→ WHAT IS REQUIRED
Duplicate the following text on the Endoceratidae word for word, in full.

→ QUOTED PASSAGE
* * *

Extinct family of molluscs

Endoceratidae, from Ancient Greek ἔνδον (éndon), meaning "inside", and κέρας (kéras), meaning "horn", is a family of large to very large straight-shelled nautiloid cephalopods belonging to the order Endocerida that lived during the Middle and Late Ordovician. They include the largest known Paleozoic invertebrates, represented by Endoceras and Cameroceras.

==Description==
Endocerids are characterized by large, generally ventral siphuncles with simple endocones which lack the more complex structures associated with the Proterocameroceratidae and their derivatives. Endocones, nested cone-shaped deposits characteristic of the Endocerida, form in the apical portion of the siphuncle where they balanced the weight of the animal in the body chamber at the opposite end. This helped assure a horizontal orientation while the endoceratid animal was alive. The septal necks are holochoanitic, reaching the previous septum and sometimes beyond, as macrochoanitic. Connecting rings, which may be moderately thin, form a lining on the interior of the necks. In some forms, such as Nanno and Chazyoceras the siphuncle is swollen at the apex so as to preclude the presence of adjacent camerae. In others, such as Cameroceras and Vaginoceras the siphuncle is tubular with chambers formed adjacently from the very start. The taxonomic significance of either in undetermined, other than as used to define a particular genus.

* * *

→ LISTED ENTRIES
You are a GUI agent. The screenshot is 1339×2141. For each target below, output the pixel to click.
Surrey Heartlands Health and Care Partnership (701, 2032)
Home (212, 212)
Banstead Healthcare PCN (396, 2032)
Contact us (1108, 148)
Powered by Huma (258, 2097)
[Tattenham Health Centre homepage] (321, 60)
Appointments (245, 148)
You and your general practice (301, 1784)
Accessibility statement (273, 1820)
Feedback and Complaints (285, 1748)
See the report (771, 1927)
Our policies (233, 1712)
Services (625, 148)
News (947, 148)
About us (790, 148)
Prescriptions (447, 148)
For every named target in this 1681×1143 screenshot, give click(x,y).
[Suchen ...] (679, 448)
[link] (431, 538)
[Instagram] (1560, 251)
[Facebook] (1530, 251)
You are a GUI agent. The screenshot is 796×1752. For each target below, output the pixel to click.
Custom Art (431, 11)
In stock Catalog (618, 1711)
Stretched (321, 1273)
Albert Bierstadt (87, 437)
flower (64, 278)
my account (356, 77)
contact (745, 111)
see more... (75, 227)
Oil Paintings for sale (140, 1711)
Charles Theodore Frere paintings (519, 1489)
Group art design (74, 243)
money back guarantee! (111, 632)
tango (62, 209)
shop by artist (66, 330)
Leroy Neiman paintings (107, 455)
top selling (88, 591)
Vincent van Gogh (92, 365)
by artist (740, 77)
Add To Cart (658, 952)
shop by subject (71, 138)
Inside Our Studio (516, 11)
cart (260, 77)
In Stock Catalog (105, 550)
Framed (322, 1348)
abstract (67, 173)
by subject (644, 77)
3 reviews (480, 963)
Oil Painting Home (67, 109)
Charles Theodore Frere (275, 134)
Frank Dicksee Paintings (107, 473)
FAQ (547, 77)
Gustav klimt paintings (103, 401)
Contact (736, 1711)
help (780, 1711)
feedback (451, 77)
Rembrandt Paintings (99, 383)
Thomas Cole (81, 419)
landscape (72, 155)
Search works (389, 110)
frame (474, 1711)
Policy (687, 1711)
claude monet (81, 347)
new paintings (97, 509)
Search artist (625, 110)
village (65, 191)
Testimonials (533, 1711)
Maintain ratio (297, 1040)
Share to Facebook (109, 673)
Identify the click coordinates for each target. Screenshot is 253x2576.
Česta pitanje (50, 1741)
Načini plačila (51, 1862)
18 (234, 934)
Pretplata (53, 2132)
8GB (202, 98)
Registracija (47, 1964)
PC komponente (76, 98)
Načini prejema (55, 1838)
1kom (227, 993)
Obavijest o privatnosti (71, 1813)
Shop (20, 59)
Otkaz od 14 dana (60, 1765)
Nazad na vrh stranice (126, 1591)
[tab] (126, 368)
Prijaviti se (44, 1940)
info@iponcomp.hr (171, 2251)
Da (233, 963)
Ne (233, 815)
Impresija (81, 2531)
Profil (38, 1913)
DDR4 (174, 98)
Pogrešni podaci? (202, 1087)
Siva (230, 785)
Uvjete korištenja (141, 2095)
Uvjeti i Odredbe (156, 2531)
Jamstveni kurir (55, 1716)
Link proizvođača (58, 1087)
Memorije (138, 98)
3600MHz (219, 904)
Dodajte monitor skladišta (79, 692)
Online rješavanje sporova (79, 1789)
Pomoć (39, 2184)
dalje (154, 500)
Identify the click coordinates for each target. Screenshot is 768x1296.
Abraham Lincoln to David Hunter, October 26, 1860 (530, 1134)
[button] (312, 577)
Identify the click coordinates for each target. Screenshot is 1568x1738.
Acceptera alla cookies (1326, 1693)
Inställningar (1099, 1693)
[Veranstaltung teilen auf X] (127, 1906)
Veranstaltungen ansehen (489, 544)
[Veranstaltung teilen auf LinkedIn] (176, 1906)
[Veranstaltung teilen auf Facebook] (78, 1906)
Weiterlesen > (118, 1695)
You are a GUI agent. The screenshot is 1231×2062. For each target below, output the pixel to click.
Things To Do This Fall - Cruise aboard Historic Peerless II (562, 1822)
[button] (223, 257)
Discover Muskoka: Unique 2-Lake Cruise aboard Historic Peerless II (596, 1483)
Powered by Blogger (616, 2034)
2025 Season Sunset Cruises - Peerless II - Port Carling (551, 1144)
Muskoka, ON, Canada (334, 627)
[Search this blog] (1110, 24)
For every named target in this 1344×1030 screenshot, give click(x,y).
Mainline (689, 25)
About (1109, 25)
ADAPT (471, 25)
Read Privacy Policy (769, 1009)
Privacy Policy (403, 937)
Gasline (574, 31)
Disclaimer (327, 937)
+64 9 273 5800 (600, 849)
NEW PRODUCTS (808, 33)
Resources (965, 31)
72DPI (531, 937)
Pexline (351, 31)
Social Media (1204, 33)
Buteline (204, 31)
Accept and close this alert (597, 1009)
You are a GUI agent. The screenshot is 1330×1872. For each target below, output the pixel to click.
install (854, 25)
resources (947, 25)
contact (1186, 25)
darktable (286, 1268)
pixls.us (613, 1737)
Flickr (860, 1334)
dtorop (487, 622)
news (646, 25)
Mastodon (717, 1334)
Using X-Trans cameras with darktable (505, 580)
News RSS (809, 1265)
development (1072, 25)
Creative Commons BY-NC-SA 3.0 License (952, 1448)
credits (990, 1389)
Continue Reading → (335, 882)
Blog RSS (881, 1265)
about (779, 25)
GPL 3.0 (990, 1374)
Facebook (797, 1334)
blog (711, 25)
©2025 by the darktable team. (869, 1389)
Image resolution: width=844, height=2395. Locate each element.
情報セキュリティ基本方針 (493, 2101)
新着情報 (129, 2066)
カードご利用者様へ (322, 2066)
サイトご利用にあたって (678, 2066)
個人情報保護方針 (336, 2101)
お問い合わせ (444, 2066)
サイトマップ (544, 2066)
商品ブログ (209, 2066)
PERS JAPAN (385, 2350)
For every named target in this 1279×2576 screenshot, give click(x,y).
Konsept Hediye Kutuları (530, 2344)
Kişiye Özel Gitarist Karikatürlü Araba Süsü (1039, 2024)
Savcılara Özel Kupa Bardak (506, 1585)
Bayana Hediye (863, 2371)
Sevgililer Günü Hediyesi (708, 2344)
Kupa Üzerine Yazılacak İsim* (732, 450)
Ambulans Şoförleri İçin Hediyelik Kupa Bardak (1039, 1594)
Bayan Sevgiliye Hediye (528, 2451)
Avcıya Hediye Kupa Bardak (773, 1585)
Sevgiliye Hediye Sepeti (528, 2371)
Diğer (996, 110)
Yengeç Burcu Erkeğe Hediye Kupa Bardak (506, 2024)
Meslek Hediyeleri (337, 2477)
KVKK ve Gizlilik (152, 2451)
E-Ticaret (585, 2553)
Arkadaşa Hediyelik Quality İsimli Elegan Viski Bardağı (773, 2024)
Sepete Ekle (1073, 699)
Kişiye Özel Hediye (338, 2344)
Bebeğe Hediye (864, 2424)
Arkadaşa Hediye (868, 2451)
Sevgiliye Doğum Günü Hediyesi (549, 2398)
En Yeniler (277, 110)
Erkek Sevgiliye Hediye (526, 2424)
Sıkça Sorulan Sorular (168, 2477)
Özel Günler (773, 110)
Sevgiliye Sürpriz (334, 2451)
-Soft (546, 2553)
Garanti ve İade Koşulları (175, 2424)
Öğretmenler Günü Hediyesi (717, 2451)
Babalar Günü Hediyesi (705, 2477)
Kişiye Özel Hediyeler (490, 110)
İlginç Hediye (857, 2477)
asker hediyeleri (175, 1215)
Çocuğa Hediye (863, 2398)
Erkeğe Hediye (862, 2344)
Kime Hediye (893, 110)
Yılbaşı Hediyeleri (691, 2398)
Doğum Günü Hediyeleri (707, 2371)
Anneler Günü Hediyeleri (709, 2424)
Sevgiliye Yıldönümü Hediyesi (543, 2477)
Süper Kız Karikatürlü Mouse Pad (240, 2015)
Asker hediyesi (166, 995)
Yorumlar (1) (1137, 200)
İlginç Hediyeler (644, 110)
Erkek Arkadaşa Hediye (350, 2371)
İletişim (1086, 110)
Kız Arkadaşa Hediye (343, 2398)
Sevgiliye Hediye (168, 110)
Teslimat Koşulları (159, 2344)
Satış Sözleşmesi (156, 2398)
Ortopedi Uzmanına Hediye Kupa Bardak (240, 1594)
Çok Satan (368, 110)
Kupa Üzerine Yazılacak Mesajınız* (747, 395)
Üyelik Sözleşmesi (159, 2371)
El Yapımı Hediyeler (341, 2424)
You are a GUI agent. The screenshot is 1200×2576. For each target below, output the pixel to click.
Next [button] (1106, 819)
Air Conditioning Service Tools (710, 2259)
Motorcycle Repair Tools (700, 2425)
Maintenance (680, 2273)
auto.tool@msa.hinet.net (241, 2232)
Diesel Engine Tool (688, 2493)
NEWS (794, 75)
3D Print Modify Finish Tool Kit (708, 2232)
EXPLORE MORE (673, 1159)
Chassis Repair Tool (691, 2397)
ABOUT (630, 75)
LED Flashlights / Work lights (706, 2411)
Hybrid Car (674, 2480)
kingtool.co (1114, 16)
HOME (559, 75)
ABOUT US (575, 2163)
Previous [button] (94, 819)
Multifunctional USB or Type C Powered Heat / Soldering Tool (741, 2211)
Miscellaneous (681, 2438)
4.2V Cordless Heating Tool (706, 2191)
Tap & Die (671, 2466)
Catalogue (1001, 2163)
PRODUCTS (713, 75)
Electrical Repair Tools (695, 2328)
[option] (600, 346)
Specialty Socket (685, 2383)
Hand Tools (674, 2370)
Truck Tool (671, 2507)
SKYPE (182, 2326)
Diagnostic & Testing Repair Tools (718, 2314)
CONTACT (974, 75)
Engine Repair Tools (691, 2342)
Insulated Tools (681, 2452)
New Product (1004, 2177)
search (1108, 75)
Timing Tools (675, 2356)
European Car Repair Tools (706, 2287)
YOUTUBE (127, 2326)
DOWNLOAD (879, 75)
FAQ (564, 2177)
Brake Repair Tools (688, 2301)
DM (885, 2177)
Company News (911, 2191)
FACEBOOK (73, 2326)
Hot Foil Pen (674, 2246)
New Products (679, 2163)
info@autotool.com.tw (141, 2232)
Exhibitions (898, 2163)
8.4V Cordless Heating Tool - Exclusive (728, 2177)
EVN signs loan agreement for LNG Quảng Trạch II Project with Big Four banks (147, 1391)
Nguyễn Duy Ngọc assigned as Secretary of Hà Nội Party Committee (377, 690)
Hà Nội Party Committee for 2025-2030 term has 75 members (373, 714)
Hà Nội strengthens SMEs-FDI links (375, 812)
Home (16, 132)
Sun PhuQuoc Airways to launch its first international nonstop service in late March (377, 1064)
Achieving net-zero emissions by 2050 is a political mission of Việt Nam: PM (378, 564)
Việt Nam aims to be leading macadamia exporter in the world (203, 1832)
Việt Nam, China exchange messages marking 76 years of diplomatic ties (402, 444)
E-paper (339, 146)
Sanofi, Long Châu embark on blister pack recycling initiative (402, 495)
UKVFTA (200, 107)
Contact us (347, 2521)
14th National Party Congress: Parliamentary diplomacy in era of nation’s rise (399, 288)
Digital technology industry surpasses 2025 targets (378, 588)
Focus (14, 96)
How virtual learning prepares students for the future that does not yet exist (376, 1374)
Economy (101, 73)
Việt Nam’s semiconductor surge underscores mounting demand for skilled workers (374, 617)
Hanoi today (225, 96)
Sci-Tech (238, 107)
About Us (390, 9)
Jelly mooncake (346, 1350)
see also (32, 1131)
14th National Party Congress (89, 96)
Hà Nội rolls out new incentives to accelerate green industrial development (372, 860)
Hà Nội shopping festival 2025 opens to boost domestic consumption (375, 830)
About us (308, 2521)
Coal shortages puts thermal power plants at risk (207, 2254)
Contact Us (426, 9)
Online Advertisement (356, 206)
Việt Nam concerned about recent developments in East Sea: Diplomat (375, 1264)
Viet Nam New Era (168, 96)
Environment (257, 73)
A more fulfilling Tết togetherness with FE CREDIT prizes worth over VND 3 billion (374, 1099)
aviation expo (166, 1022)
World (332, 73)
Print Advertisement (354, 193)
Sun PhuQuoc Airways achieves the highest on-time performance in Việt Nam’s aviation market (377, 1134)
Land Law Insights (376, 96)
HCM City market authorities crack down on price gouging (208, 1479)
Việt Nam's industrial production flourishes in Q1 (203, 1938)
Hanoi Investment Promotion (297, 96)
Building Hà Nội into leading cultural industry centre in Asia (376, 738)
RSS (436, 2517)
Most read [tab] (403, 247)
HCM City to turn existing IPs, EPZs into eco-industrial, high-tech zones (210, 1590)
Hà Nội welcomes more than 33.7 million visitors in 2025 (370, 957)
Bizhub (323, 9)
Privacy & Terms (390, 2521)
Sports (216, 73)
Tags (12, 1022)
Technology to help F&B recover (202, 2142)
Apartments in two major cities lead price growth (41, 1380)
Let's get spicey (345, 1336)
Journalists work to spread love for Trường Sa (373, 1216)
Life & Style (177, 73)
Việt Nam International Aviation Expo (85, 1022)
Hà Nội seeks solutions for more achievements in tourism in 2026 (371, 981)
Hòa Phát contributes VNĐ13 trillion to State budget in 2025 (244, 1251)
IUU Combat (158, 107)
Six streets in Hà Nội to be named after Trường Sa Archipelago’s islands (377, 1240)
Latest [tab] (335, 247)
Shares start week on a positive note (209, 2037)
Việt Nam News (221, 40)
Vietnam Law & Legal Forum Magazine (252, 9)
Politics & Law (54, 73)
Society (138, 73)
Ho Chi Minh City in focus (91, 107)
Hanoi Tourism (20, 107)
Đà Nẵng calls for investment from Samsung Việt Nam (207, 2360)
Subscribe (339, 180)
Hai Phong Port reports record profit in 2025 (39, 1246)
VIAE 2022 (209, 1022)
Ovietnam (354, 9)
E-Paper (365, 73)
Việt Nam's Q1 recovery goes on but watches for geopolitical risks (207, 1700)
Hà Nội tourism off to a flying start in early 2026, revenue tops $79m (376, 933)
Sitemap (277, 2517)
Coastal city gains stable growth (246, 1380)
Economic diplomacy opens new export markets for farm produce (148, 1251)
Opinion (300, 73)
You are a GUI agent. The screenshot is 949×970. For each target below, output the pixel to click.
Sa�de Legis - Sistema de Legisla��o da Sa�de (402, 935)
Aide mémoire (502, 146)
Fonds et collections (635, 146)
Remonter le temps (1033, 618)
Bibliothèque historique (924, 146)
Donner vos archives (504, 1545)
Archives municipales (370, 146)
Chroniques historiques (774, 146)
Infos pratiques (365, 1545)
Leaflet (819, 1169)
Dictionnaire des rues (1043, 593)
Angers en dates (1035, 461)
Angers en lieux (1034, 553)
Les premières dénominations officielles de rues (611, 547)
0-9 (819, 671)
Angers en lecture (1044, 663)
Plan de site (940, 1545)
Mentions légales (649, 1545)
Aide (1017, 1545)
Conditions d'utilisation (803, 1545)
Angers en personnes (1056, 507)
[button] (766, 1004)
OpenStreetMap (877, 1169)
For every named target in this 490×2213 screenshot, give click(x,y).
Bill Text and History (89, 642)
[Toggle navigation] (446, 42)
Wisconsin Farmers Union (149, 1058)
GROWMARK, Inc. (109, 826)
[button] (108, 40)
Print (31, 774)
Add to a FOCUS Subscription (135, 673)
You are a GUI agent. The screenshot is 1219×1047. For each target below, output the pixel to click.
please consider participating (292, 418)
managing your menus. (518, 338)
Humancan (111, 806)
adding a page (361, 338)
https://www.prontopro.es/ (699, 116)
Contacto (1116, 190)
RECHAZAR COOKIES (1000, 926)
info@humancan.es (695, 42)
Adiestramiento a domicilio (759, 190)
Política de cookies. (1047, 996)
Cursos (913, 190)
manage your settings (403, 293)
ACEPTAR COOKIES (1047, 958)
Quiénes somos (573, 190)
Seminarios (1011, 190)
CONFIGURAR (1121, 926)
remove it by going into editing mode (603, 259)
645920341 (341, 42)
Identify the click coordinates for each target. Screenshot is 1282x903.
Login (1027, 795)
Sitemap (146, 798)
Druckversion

* * *

→ EXERCISE RESPONSE
Extinct family of molluscs

Endoceratidae, from Ancient Greek ἔνδον (éndon), meaning "inside", and κέρας (kéras), meaning "horn", is a family of large to very large straight-shelled nautiloid cephalopods belonging to the order Endocerida that lived during the Middle and Late Ordovician. They include the largest known Paleozoic invertebrates, represented by Endoceras and Cameroceras.

==Description==
Endocerids are characterized by large, generally ventral siphuncles with simple endocones which lack the more complex structures associated with the Proterocameroceratidae and their derivatives. Endocones, nested cone-shaped deposits characteristic of the Endocerida, form in the apical portion of the siphuncle where they balanced the weight of the animal in the body chamber at the opposite end. This helped assure a horizontal orientation while the endoceratid animal was alive. The septal necks are holochoanitic, reaching the previous septum and sometimes beyond, as macrochoanitic. Connecting rings, which may be moderately thin, form a lining on the interior of the necks. In some forms, such as Nanno and Chazyoceras the siphuncle is swollen at the apex so as to preclude the presence of adjacent camerae. In others, such as Cameroceras and Vaginoceras the siphuncle is tubular with chambers formed adjacently from the very start. The taxonomic significance of either in undetermined, other than as used to define a particular genus.